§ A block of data
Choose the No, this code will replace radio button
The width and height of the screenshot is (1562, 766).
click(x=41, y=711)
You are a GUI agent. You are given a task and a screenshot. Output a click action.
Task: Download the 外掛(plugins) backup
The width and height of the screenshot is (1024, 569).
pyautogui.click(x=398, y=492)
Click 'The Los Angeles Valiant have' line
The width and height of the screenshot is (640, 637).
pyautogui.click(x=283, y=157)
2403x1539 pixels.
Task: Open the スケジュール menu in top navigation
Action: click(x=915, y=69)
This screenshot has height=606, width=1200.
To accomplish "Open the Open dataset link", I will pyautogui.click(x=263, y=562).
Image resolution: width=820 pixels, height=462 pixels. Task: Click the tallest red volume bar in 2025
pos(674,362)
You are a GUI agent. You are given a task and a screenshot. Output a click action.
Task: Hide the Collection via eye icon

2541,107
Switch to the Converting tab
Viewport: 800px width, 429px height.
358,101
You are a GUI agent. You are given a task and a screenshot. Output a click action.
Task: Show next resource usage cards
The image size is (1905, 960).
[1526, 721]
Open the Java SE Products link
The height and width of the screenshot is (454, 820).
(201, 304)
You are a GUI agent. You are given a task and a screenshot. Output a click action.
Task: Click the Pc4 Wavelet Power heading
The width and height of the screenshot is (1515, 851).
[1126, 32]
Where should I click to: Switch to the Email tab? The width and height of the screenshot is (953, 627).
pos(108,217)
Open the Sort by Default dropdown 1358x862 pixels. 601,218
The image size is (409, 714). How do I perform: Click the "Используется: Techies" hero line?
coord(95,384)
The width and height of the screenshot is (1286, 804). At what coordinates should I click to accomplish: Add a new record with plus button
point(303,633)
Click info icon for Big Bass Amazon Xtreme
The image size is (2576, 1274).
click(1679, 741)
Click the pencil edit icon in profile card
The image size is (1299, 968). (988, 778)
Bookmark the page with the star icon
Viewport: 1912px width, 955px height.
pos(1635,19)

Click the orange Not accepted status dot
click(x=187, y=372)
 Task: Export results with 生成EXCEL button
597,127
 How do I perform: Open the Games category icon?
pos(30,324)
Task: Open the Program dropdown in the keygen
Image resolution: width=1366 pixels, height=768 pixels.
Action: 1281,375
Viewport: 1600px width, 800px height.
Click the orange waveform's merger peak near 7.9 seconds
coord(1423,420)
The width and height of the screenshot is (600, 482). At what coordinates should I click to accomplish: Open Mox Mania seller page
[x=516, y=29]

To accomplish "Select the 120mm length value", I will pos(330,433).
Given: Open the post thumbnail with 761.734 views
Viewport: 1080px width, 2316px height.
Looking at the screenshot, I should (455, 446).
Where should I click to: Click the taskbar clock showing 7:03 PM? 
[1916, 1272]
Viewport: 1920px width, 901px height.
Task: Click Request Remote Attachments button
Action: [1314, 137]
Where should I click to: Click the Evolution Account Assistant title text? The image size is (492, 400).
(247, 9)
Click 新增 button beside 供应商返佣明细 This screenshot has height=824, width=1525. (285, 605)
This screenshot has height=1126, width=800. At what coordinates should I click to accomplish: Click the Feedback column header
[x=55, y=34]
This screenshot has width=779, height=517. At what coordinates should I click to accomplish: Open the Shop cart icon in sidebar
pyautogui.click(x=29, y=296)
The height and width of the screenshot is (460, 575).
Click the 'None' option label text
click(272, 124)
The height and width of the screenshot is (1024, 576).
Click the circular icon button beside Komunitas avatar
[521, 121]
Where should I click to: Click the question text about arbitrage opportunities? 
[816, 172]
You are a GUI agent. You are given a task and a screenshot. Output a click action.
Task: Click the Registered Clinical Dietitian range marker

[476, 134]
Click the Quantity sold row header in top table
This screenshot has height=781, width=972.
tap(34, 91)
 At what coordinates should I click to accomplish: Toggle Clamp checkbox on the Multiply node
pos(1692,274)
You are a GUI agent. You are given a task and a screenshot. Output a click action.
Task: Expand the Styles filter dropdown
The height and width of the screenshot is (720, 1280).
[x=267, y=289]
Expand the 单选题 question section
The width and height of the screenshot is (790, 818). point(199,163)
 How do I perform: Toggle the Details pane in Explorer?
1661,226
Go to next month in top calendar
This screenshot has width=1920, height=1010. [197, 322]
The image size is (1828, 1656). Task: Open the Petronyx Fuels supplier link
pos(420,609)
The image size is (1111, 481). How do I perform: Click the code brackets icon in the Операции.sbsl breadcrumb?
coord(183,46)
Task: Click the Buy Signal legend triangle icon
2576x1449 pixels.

§ Task
Reproduce verbatim the stretch of the material above from its first line through the line containing "will pyautogui.click(x=263, y=562).", including that line.

§ Task solution
Choose the No, this code will replace radio button
The width and height of the screenshot is (1562, 766).
click(x=41, y=711)
You are a GUI agent. You are given a task and a screenshot. Output a click action.
Task: Download the 外掛(plugins) backup
The width and height of the screenshot is (1024, 569).
pyautogui.click(x=398, y=492)
Click 'The Los Angeles Valiant have' line
The width and height of the screenshot is (640, 637).
pyautogui.click(x=283, y=157)
2403x1539 pixels.
Task: Open the スケジュール menu in top navigation
Action: click(x=915, y=69)
This screenshot has height=606, width=1200.
To accomplish "Open the Open dataset link", I will pyautogui.click(x=263, y=562).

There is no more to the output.